Task to complete:
Beginning with the line that contains "Королева Елизавета II", copy each remaining line of the data below exactly.

++++++++

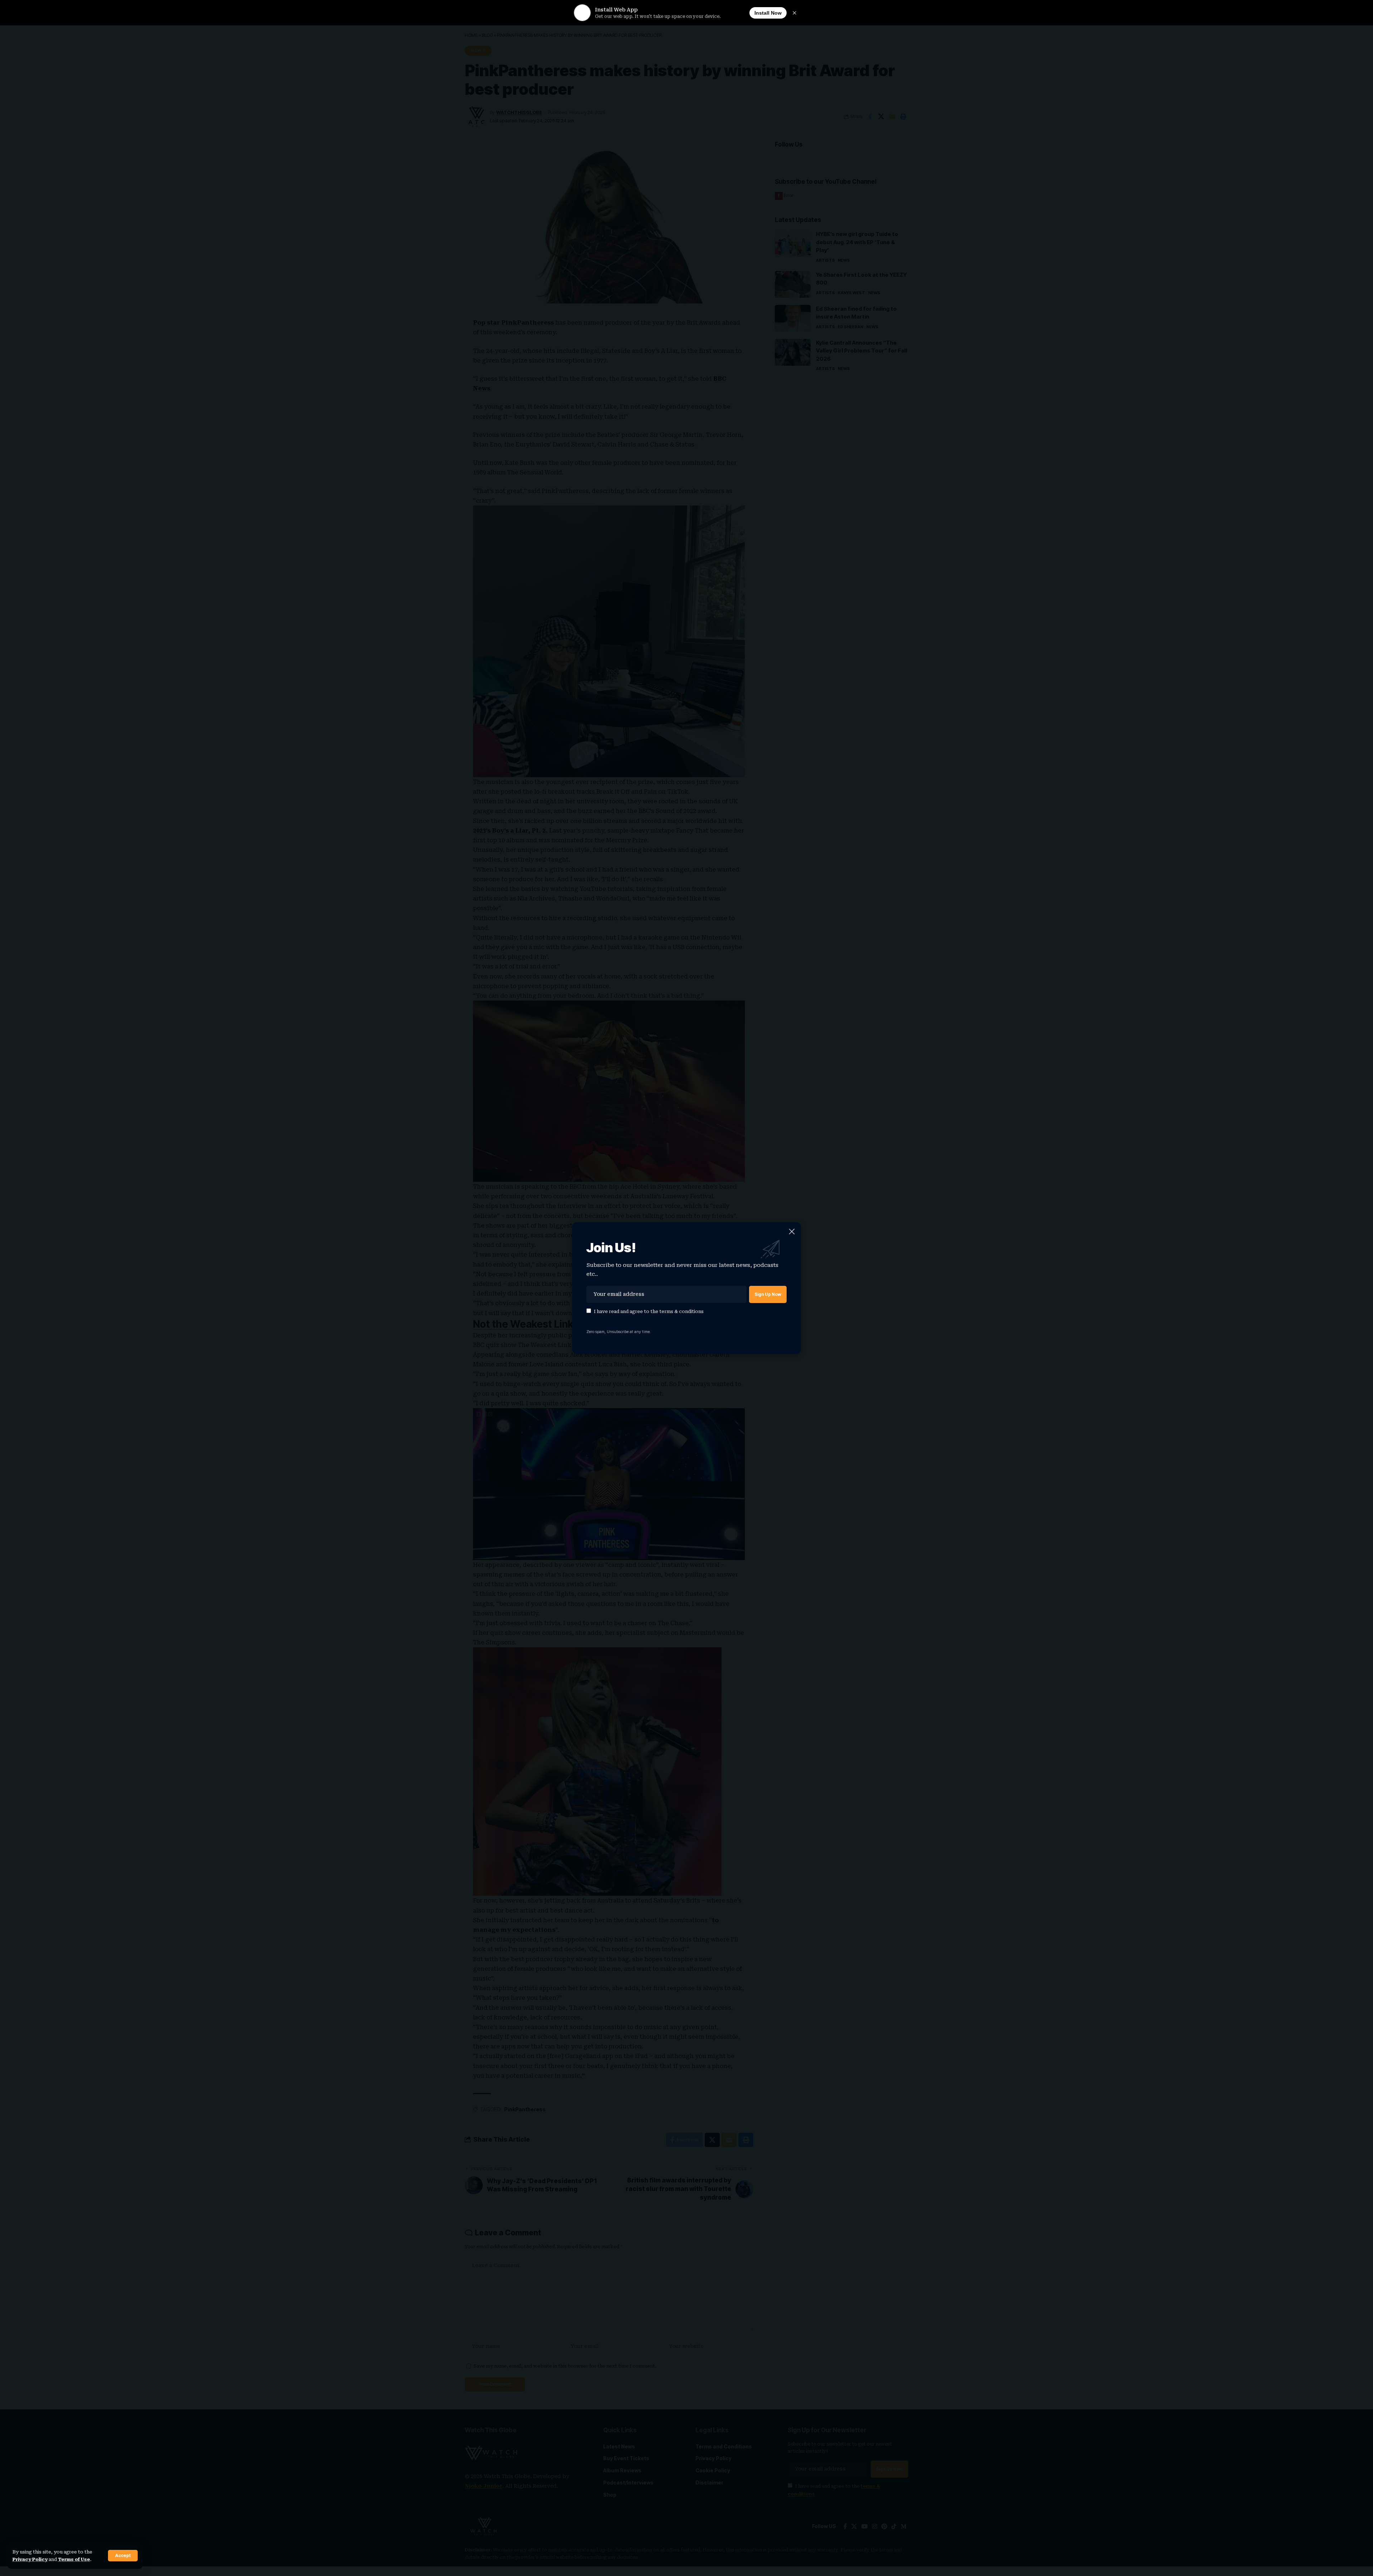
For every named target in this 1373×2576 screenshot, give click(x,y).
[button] (123, 2555)
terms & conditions (681, 1311)
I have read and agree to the (649, 1311)
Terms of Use (74, 2559)
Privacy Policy (30, 2559)
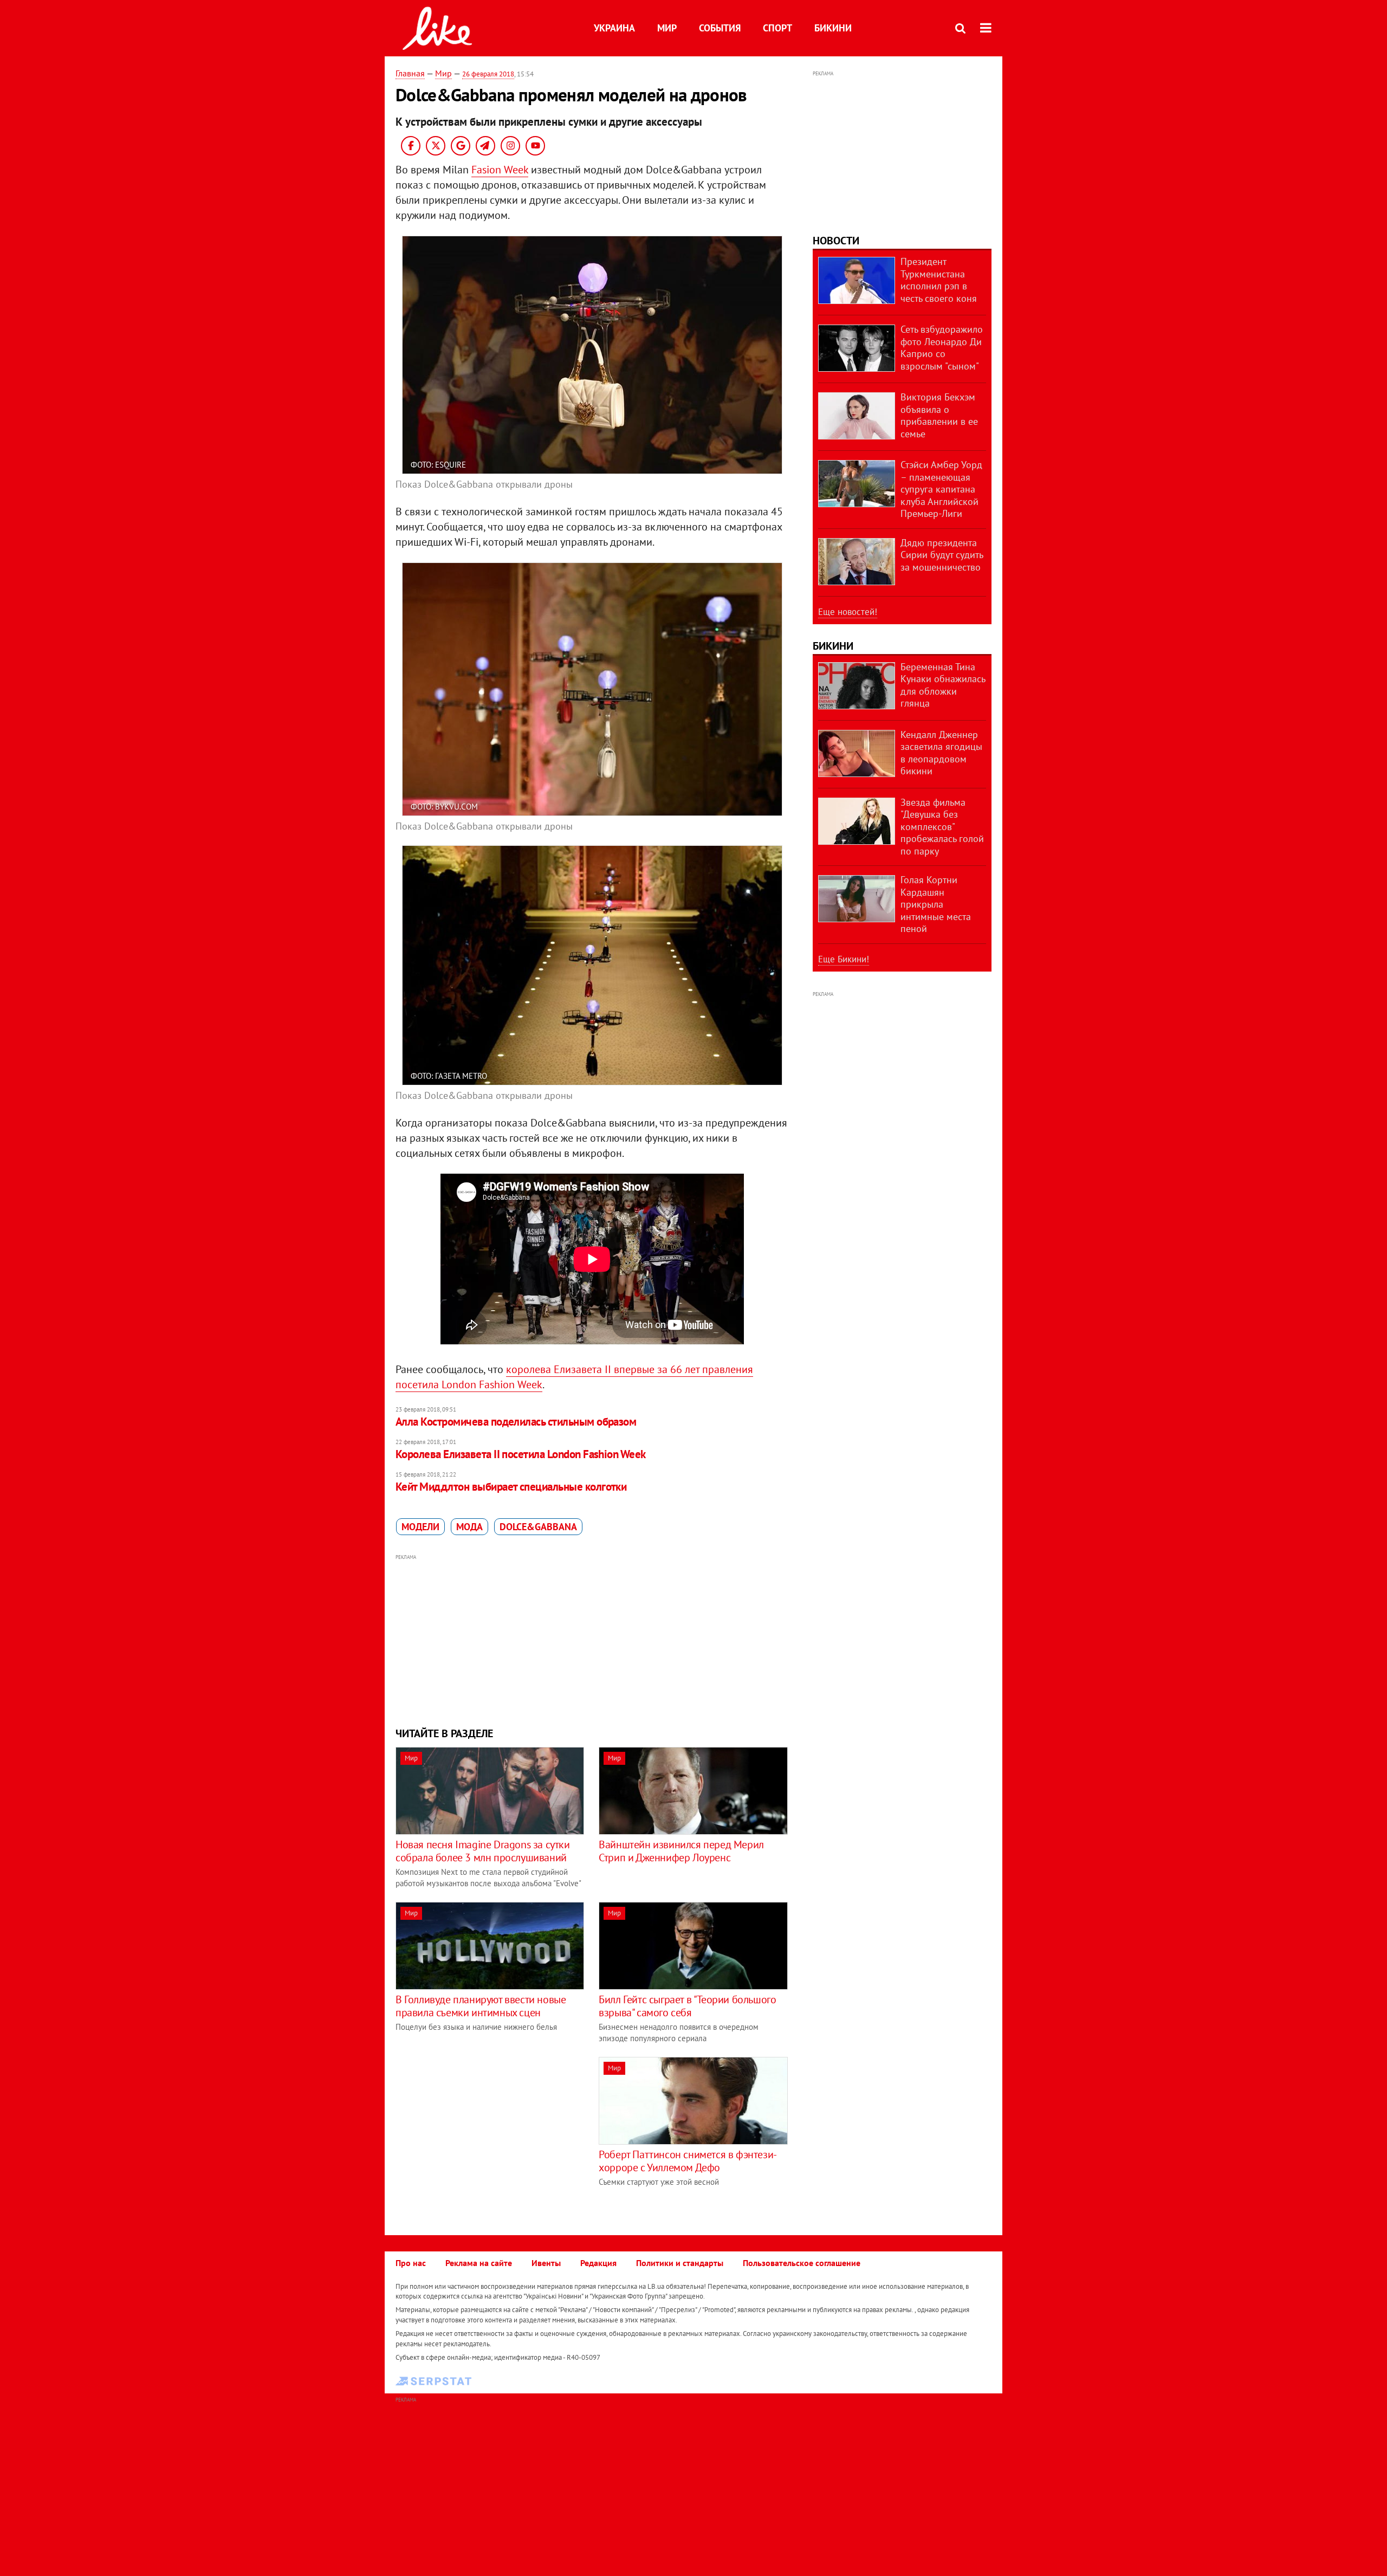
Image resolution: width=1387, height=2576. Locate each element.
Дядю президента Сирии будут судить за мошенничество (941, 554)
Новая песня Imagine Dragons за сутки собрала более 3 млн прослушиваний (483, 1851)
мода (469, 1526)
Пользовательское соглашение (801, 2262)
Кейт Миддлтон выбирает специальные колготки (511, 1486)
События (720, 28)
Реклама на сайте (478, 2262)
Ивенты (546, 2262)
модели (420, 1526)
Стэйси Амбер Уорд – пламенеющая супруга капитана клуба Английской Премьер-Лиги (941, 489)
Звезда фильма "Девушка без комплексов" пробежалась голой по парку (942, 826)
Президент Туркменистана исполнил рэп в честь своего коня (938, 280)
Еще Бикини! (843, 959)
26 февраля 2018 (488, 74)
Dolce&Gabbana (538, 1526)
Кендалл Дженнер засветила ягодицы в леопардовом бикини (941, 753)
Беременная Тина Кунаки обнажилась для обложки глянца (942, 685)
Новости (836, 241)
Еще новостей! (847, 612)
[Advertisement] (592, 1639)
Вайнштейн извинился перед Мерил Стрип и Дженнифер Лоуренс (681, 1851)
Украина (614, 28)
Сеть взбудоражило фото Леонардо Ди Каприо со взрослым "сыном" (941, 347)
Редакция (598, 2262)
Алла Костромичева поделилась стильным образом (516, 1421)
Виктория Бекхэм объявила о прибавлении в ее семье (939, 415)
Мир (667, 28)
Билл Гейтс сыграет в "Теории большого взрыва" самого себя (687, 2006)
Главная (410, 73)
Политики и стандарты (679, 2262)
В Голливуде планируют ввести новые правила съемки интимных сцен (481, 2006)
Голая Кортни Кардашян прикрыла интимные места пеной (935, 904)
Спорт (777, 28)
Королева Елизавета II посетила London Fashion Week (521, 1454)
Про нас (411, 2262)
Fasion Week (499, 170)
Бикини (833, 28)
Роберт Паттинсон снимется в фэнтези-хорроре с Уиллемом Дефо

++++++++

Reply:
Королева Елизавета II посетила London Fashion Week (521, 1454)
Про нас (411, 2262)
Fasion Week (499, 170)
Бикини (833, 28)
Роберт Паттинсон снимется в фэнтези-хорроре с Уиллемом Дефо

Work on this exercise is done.